Parametrix cloud monitoring system in action during Microsoft Azure 2021 outage. See how it uses the data it collects to analyse future events, inform modeling processes, and produce data-driven insights.
Microsoft Azure experienced errors while performing authentication operations for more than three hours starting 18:40 UTC on March 15 2021 when our monitoring system began detecting high error rates on the Microsoft service. This incident was widely reported online due to the fact that widely-used Microsoft services such as Microsoft 365 and Microsoft Teams were down for several hours.
The incident seems to have been caused by the Azure Active Directory service reducing capacity for its authentication service and returning errors so that it was unable to authenticate users. It was relevant to managed Microsoft applications including Teams, Microsoft 365, Exchange and Xbox which depend on Azure Active Directory, a Microsoft enterprise identity service which provides single sign-on and multi-factor authentication access.
Customers that directly use Azure Active Directory as part of their production systems felt a partial impact on some services such as Azure VMs and Azure Storage.

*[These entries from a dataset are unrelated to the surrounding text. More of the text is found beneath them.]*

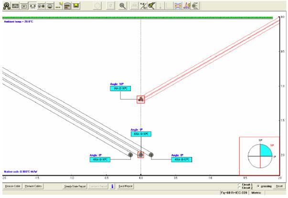
Task: Click the colored chart toolbar icon
Action: pyautogui.click(x=185, y=5)
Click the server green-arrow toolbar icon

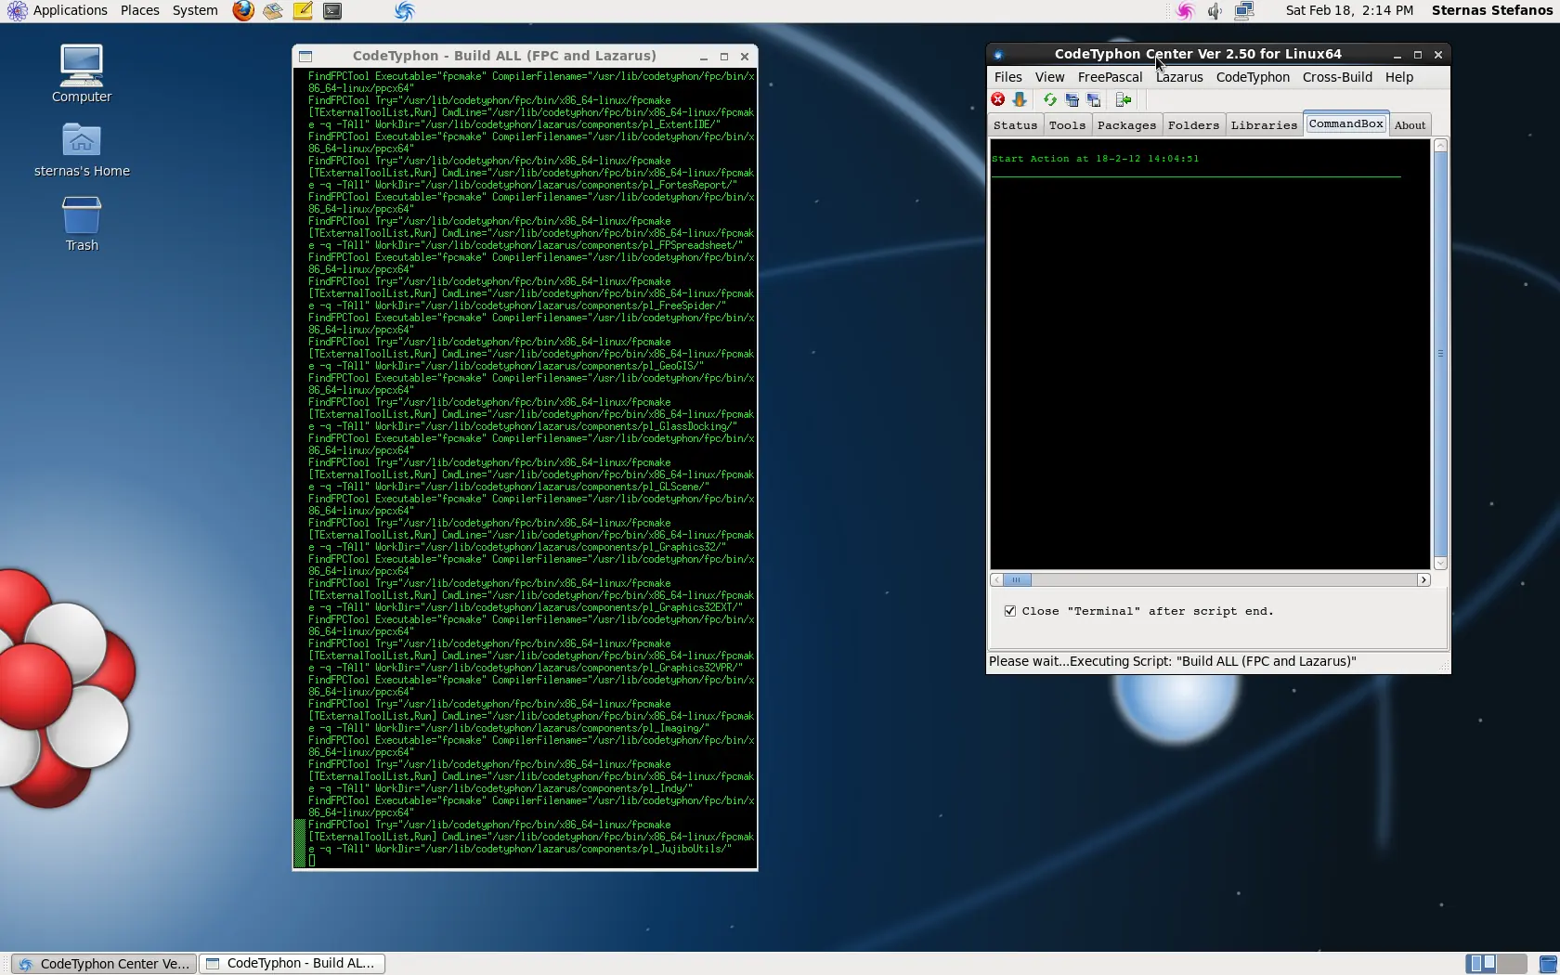[1124, 99]
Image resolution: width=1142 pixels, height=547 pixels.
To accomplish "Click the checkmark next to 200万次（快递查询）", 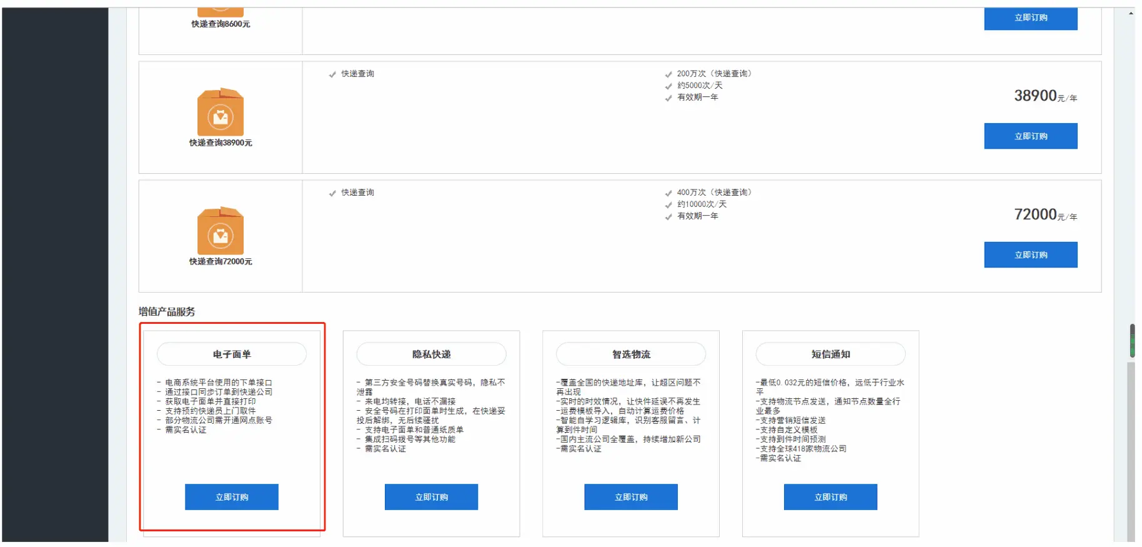I will (668, 74).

But since this only impacted management features such as the creation of new processes, it did not affect any existing applications, processes or operations that were already running on Azure.
The Parametrix Monitoring System identified the outage as soon as it began. It monitored Azure’s error rate during the incident and identified a peak error rate of over 75%, meaning that more than 75% of system management requests were failing, with a focus on authentication problems.
Our system identified only a slight degradation of service in Azure Storage since the service continued to function. As you can see, there was a 10% peak error rate per region lasting only a few minutes. The failed operations themselves were not critical management ones such as the Azure Storage Account operations.
Although there were high error rates in the SQL & Virtual Machines services, their errors were only in the management aspect of the service so the instances that were already running did not suffer an outage.
It monitored exactly which services were down at the exact moment the downtime occurred, and specified exactly what did or didn’t work on each service.
Parametrix uses the data it collects to analyse future events, inform our modeling processes, and produce data-driven insights that influence strategy at the company and at the market level.
This incident and all the publicity surrounding it demonstrates the market’s ever growing reliance on cloud and the need for insurance policies that cover downtime caused by third-party IT providers for services such as cloud, ecommerce, payments and communications.